Homeward Bound stumbles out of the gate with an issue that picks up after Power Girl and Huntress's last failed attempt to go home, deviates into an eight-page flashback of Huntress being brutalized by some hunters that has no connection at all to the present action, and then ends with a drawn-out scene, the only point of which being that Power Girl sells her company. That flashback scene, we find out in a Secret Origins story shunted to the end, is when Helena Wayne decided to be Huntress on "our" Earth rather than Robin, but that's not explicit in the scene itself.

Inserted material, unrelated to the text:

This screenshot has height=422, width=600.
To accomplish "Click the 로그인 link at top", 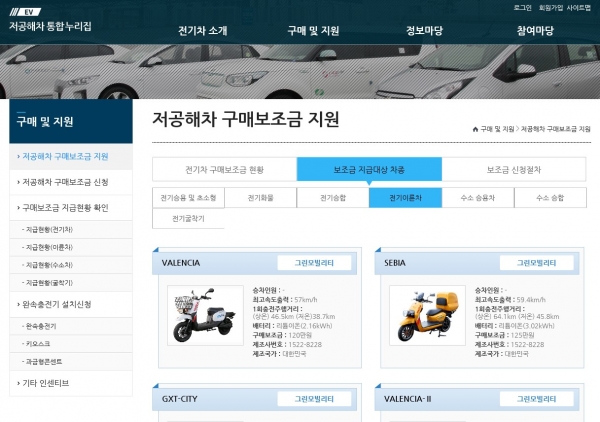I will point(523,7).
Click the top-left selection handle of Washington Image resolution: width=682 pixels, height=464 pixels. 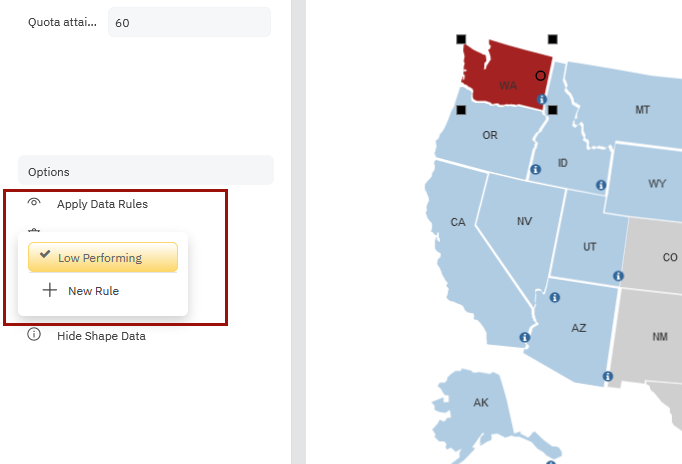461,39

There's a Power Girl Secret Origins story too that fits appropriately at the end, but the Huntress story should have been at the beginning. Even then, the first issue still reads oddly; at the beginning of this series writer Paul Levitz presented flashbacks to when the heroes first crossed dimensions, but those have since fallen away, and this scene doesn't seem to continue this trend so much as it's just tacked on.

But to some extent, these kinds of flashbacks might be exactly what Homeward Bound needs. Instead, the next two issues have Power Girl trying to generate sufficient nuclear power open a portal home, which conveniently blacks out Boston just as a group of (ill-defined) terrorists are readying to steal a dirty bomb from MIT. Huntress spends those two issues chasing one of the men, she captures him, and that's it. There's a bit about one of Power Girl's assistants (who becomes the new Power Girl), but for the most part Huntress vs. the terrorist has no more purpose in the book than if she fought the Joker or Giganta. As shoehorned as that initial flashback is, at least it explores the characters, whereas the middle of this book is boilerplate superheroics, gobbling pages.

The book's final two issues commit the additional sin of teasing the presence of Earth 2 characters on their covers, even as no such characters actually appear in the book. The heroes' return home is surprisingly anti-climactic, with no good explanation given for why this going-home technology should suddenly work. Levitz spends a bunch of detailed pages on the new Power Girl Tanya Spears who's not even continuing in this title, while Power Girl (the original) and Huntress fade out in a generic fight scene with Parademons.

After all of that, Levitz's Futures End tie-in issue is astoundingly relevant (among a variety of Futures End tie-ins with nothing to do with the miniseries proper). Power Girl meets an important and tragic death in Futures End, and this tie-in rightly fulfills the purpose of a tie-in by showing how she arrived on the future Cadmus Island in the first place; the issue also uses central Futures End characters Deathstroke and Fifty Sue. Given that Worlds' Finest's companion title Earth 2's Futures End tie-in was contradictory to Futures End at best (and nonsensical at worst), and given Worlds' Finests's other problems, Worlds' Finest's contribution is a nice surprise, and with sharp art by Yildiray Cinar as well.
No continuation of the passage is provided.